- _Brief_
Search each line below for the word "menu" and list those that contain it.

(Stored data)
>>>

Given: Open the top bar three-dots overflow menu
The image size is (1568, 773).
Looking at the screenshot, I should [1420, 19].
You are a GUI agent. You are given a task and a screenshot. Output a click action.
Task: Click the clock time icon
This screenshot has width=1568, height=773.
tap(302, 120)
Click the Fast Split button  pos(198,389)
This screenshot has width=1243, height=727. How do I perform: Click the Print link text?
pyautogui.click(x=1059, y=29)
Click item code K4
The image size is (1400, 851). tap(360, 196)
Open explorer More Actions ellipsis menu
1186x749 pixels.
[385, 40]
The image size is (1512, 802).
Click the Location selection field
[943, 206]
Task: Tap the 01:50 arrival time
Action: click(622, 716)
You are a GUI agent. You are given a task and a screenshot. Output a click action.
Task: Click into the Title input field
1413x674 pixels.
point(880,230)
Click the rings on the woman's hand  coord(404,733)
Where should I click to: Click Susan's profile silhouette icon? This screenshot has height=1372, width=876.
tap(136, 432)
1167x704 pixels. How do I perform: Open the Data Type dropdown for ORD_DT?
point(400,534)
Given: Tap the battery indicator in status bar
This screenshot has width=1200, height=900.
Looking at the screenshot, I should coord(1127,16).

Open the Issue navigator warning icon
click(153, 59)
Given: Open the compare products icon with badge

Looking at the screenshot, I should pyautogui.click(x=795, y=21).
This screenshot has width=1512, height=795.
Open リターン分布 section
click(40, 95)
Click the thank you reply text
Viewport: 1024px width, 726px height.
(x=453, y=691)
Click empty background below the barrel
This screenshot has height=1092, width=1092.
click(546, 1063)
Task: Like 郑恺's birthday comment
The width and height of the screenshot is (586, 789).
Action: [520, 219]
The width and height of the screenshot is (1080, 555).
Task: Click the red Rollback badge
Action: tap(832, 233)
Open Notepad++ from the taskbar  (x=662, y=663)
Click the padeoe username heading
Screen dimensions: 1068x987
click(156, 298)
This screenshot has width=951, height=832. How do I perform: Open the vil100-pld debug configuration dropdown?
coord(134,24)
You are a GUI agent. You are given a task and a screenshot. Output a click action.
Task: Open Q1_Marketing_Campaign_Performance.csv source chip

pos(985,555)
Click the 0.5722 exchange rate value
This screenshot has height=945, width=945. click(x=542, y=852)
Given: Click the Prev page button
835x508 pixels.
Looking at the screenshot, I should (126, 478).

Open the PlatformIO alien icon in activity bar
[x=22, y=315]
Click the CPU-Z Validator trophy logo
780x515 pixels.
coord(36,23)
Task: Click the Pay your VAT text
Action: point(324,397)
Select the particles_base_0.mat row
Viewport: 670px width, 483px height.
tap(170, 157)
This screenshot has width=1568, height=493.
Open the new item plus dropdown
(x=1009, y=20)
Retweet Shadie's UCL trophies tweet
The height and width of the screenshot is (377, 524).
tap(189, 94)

<<<

- _Written response_
Given: Open the top bar three-dots overflow menu
Open explorer More Actions ellipsis menu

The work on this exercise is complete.